After a few seconds Pein managed to smooth his face back into a calm, placid mask.



“These are most pleasing news.” He said and then added: “Welcome to Akatsuki.”



“I don’t want to wear the hat.” Kakashi told him flatly. “Or purple nail-polish.”



Pein blinked at him, once again caught off guard:



“Er, what?”



“The hats. With the bells. And the nail-polish. They make your operatives look like pimps. It’s enough that the cloak is as gaudy as it is.” Kakashi deadpanned.



The confusion on the red-head’s face morphed into what could only be described as a pout as his full lower lip jutted out in displeasure. Kakashi was beginning to suspect just who had designed those clothes. Despite the emotional turmoil he had gone through for the past few days, Kakashi once again felt amused. Pein’s words, however, immediately sobered him.

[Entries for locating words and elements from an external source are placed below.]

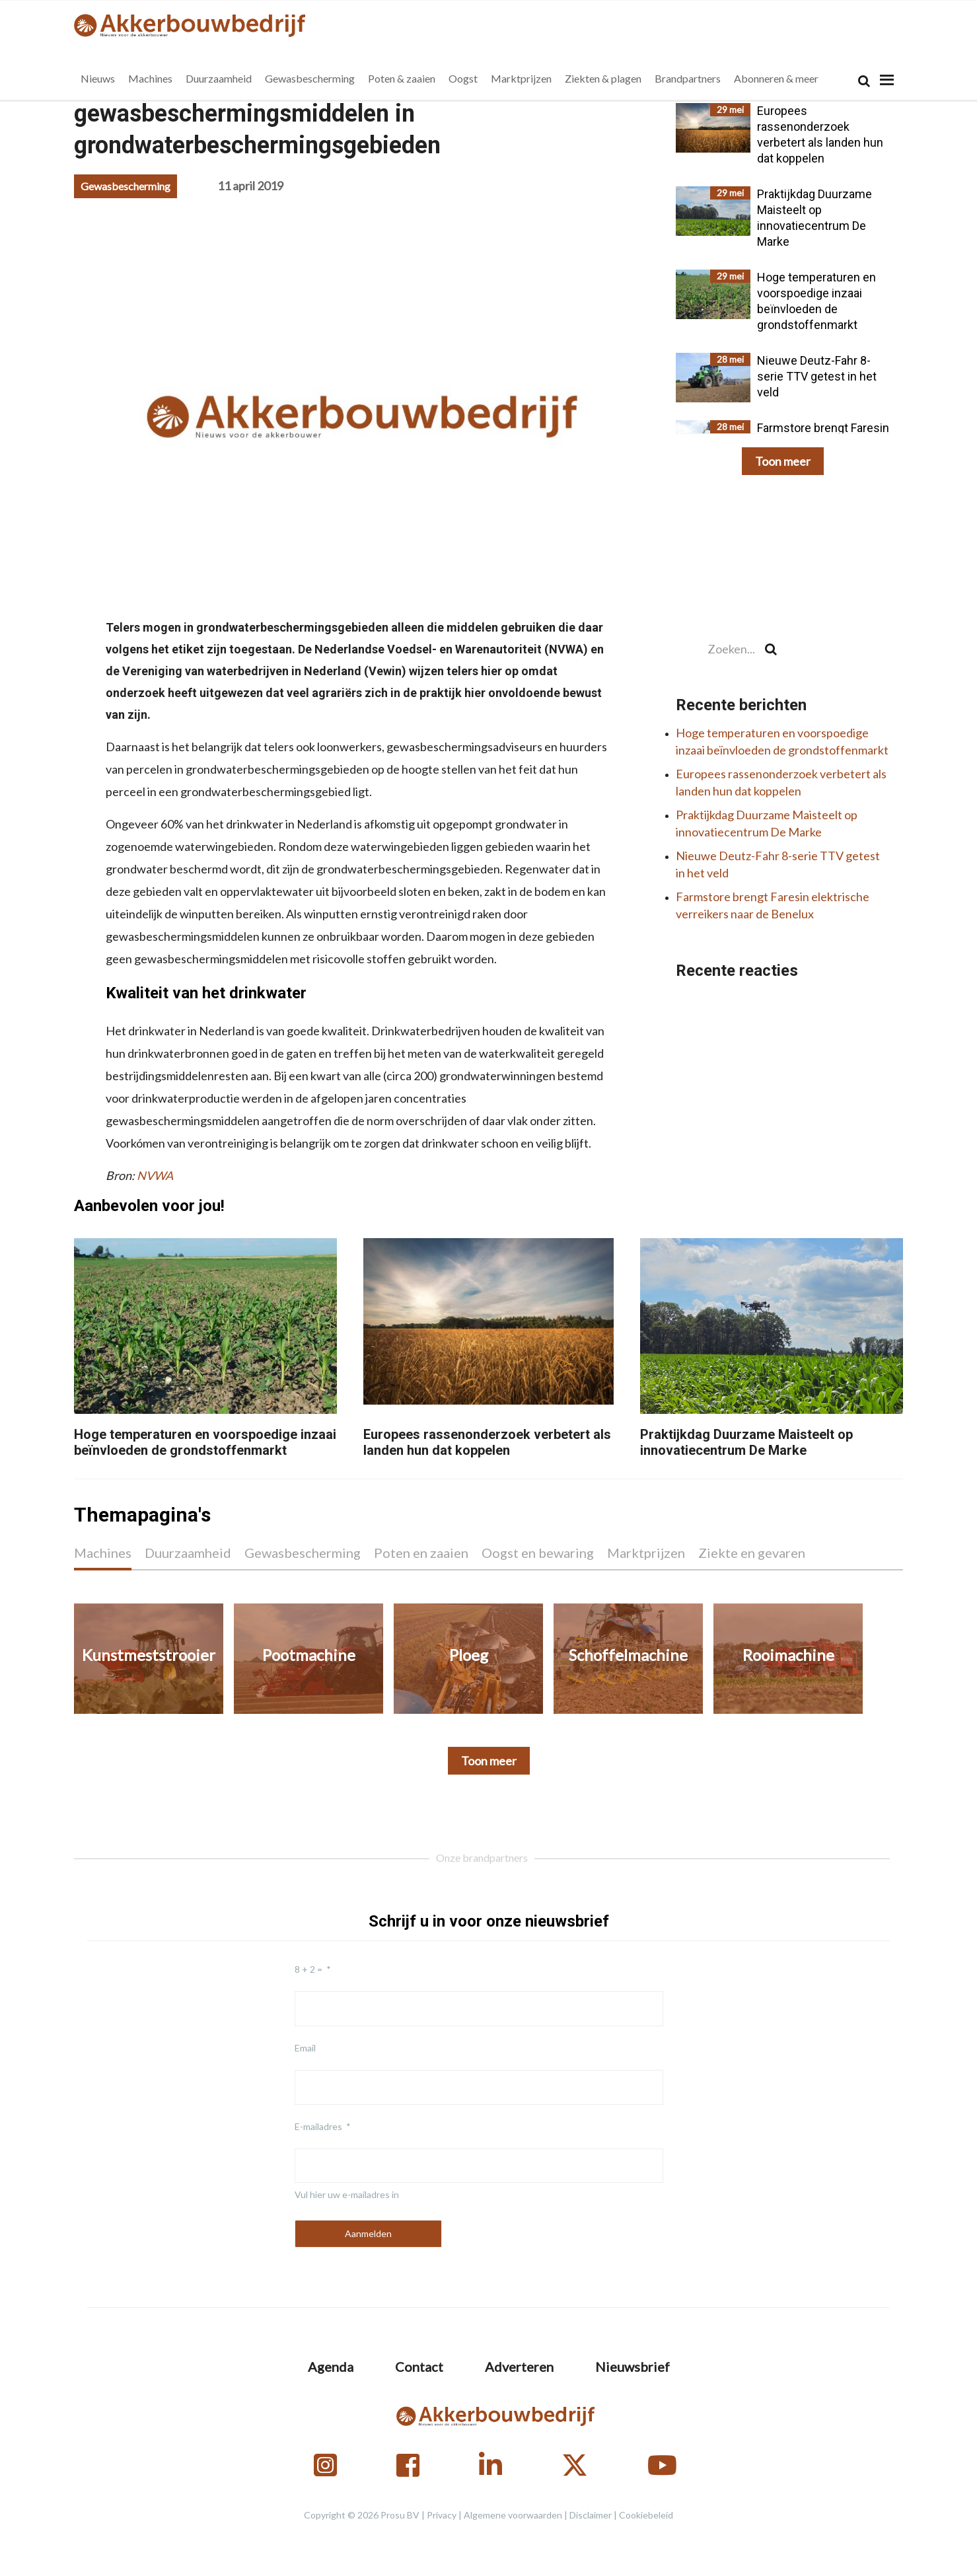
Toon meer (783, 461)
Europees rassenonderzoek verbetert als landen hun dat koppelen (487, 1442)
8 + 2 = (308, 1969)
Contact (419, 2366)
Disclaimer (590, 2515)
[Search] (864, 81)
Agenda (330, 2366)
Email (305, 2047)
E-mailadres (318, 2126)
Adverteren (519, 2366)
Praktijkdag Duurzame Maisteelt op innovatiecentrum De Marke (746, 1442)
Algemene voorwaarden (513, 2515)
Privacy (441, 2515)
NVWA (155, 1175)
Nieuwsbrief (632, 2366)
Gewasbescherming (125, 186)
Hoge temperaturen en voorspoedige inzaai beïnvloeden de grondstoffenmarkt (205, 1442)
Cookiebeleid (646, 2515)
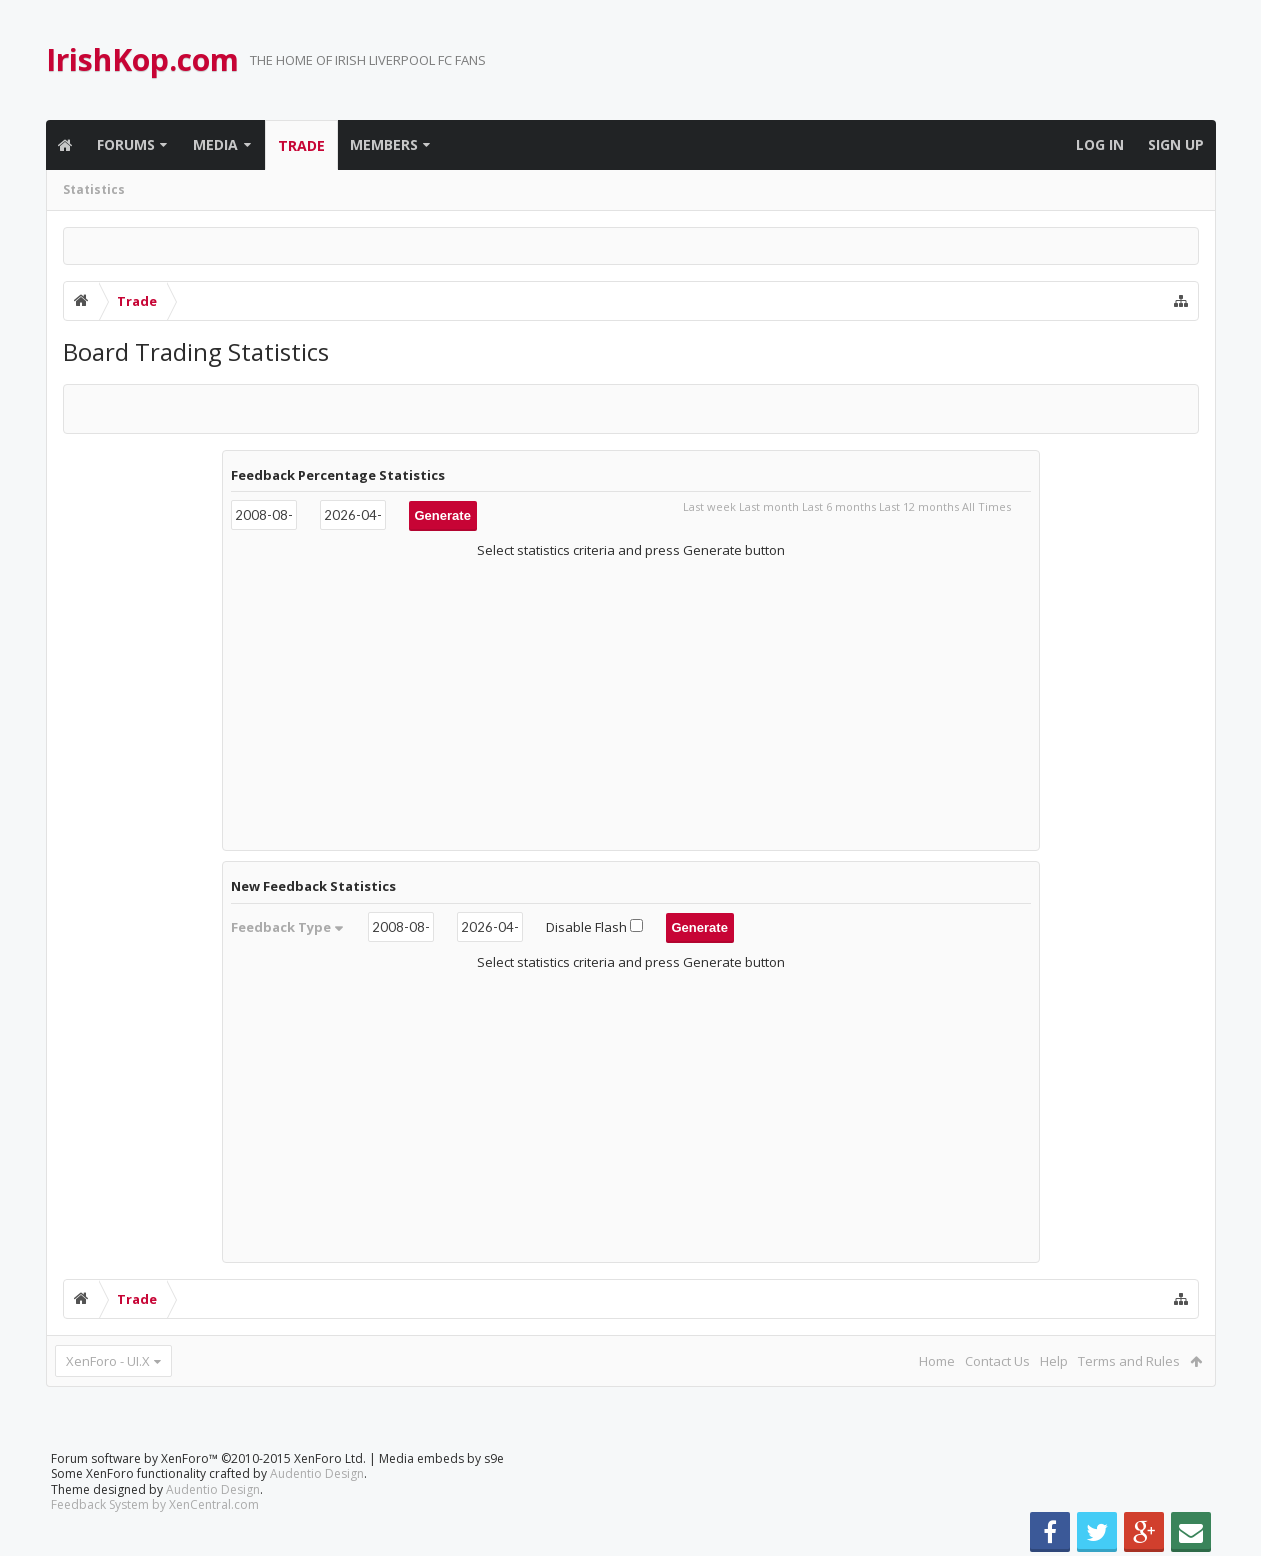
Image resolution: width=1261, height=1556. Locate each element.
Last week (709, 506)
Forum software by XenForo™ (208, 1458)
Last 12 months (919, 506)
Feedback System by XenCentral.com (155, 1504)
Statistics (94, 189)
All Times (986, 506)
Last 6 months (839, 506)
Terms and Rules (1129, 1361)
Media (215, 144)
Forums (126, 144)
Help (1054, 1361)
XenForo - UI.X (108, 1361)
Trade (301, 145)
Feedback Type (288, 927)
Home (937, 1361)
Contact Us (997, 1361)
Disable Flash (596, 927)
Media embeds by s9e (441, 1458)
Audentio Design (317, 1473)
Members (384, 144)
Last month (769, 506)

“You wouldn’t be wearing an uniform.” He informed him, composing himself once more.



“I wouldn’t?”



“No. We need you in Konoha.”



Now it was Kakashi’s turn to blink at him and when realization dawned on him, to frown at the red-head.



“You want me to spy on Konoha for you.” He said coldly. Pein only nodded.



Kakashi bit his lip and closed his eyes. What had he said about hypocrisy? That he hated it? And here he was – about to become a spy against his own people – the biggest hypocrite of all. Fool. His ears were ringing and he took a deep breath in an attempt to calm down. Damn fool. Still, Pein was right – the only way to beat the current system was to fall to its own level and use its own methods against it. Not that this conclusion helped soothe Kakashi’s consciousness much.